16 November 2012

Zimbabwe: The End of the GNU?


A top civil servant has reportedly written to Prime Minister Morgan Tsvangirai to say his office will cease to exist after February 28th next year, according to a highly placed source.

The source said the letter indicates that President Robert Mugabe will 'unilaterally end the inclusive government and dissolve parliament in January before calling for elections in March without the new constitution he signed up to.'

The letter, believed to have originated from the Public Services Commission, is said to have been delivered to the Premier's office earlier this week although neither he nor his partner in the inclusive government, Welshman Ncube, have publicly responded.

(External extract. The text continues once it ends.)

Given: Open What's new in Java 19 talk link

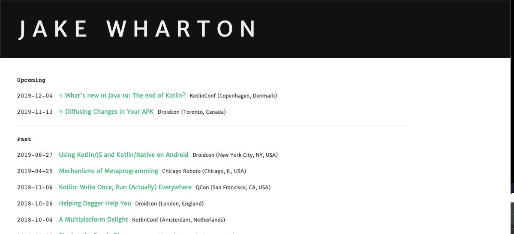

Our source had tried to confirm the existence of the letter (presumably from the chairman of the PSC, Mariyawanda Nzuwa) by asking Tsvangirai's top aide Ian Makone about it. But he said it was news to him.

Welshman Ncube said: 'I know nothing about this.'

Mugabe has repeatedly insisted elections must be held in March 2013. However Pedzisayi Ruhanya, a director for the Zimbabwe Democracy Institute, told SW Radio Africa on Friday that he finds it hard to believe such a letter exists because the dissolution of government is not done by a letter but by a statutory instrument gazetted in the government gazette.

'Not even a minister can issue such a directive. What happens is that if government is going to be dissolved, the President will issue a statutory instrument through the Ministry of Justice that is published in a government gazette. That is the law and procedure. The first thing that is done when rolling out an electoral process is the dissolution of parliament and that also is done through a statutory instrument via the Justice ministry,' Ruhanya said.

Mugabe could in fact use his presidential powers to dissolve parliament, if he wanted to. Although, in theory, the Global Political Agreement requires him to consult with his unity government partners over all issues, we all know that this doesn't necessarily happen.

Analysts have said that should Mugabe make a unilateral decision to call elections it wouldn't go down well with SADC or South African President Jacob Zuma, who is the mediator on the Zimbabwe crisis.

But Zimbabweans should not put their hopes in Zuma. He is currently fighting for his political life ahead of the ANC's congress next month. Observers in South Africa say Zuma is showing that he has no interest in Zimbabwe at the moment.